● **EXTRACTED INFORMATION**:

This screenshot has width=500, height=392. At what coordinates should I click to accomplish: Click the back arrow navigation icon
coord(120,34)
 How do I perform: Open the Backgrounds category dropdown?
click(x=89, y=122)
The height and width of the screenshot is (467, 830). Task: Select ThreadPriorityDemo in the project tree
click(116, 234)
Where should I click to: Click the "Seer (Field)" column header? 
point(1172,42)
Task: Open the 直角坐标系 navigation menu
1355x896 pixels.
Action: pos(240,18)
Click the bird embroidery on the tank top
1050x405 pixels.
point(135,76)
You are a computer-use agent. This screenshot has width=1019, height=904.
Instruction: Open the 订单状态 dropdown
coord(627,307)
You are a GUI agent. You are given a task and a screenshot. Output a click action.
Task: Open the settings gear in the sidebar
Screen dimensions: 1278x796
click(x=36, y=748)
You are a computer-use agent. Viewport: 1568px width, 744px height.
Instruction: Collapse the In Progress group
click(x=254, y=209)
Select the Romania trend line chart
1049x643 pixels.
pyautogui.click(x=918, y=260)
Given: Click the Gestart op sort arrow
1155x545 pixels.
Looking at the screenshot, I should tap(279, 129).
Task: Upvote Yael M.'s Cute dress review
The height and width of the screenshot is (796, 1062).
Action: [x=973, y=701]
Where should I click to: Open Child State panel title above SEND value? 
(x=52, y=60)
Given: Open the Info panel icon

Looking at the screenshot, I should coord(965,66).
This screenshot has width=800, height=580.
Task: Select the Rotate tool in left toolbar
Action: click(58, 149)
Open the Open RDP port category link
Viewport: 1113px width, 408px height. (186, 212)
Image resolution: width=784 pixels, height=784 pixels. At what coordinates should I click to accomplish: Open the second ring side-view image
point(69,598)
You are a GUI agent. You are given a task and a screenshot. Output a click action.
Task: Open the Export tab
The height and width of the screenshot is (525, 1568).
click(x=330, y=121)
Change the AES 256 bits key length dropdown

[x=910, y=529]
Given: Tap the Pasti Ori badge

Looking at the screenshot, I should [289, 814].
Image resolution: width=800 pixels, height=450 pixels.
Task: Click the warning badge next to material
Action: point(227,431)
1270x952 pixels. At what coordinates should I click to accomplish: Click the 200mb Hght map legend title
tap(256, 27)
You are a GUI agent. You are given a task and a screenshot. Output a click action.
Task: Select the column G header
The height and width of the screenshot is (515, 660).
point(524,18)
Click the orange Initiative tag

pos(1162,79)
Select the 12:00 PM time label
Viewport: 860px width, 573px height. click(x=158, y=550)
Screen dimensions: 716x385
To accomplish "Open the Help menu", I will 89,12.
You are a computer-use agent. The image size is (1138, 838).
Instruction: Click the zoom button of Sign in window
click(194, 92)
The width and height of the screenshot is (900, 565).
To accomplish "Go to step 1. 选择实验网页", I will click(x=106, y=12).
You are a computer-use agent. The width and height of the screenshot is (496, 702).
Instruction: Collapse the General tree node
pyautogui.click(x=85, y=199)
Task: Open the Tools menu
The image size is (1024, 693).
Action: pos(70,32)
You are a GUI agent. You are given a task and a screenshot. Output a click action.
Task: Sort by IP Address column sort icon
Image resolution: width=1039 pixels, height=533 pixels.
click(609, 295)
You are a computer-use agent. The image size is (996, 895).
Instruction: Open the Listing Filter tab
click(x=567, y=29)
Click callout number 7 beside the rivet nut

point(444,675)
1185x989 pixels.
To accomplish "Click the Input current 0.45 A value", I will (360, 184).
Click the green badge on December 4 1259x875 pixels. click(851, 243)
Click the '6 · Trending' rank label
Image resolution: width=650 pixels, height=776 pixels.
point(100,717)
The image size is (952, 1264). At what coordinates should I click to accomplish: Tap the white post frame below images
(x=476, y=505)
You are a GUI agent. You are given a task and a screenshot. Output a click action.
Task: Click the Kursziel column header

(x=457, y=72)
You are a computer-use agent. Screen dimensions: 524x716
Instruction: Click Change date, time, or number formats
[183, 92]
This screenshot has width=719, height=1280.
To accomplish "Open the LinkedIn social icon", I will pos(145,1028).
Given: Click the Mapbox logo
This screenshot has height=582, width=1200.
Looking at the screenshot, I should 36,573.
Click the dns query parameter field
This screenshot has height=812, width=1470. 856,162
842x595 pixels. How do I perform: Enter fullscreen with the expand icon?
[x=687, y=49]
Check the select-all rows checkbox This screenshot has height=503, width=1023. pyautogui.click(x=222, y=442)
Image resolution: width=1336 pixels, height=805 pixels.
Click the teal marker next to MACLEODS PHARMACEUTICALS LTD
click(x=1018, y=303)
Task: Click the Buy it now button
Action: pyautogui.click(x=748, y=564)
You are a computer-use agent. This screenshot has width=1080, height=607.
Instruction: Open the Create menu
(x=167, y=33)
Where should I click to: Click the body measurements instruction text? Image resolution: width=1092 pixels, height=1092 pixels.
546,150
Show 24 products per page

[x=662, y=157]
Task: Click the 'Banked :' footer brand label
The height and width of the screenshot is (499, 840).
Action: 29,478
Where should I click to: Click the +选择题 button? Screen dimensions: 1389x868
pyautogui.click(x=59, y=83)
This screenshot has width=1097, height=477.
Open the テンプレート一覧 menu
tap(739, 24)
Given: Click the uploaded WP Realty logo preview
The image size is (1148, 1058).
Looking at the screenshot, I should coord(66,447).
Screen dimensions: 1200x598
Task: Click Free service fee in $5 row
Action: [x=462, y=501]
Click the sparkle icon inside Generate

● **EXERCISE**:
Please output the lines of the listing above that fall in the stretch from the one with "The image size is (952, 1264)." through the one with "You are a computer-use agent. Screen", exactly and only those.

● **ANSWER SPACE**:
The image size is (952, 1264). At what coordinates should I click to accomplish: Tap the white post frame below images
(x=476, y=505)
You are a GUI agent. You are given a task and a screenshot. Output a click action.
Task: Click the Kursziel column header

(x=457, y=72)
You are a computer-use agent. Screen dimensions: 524x716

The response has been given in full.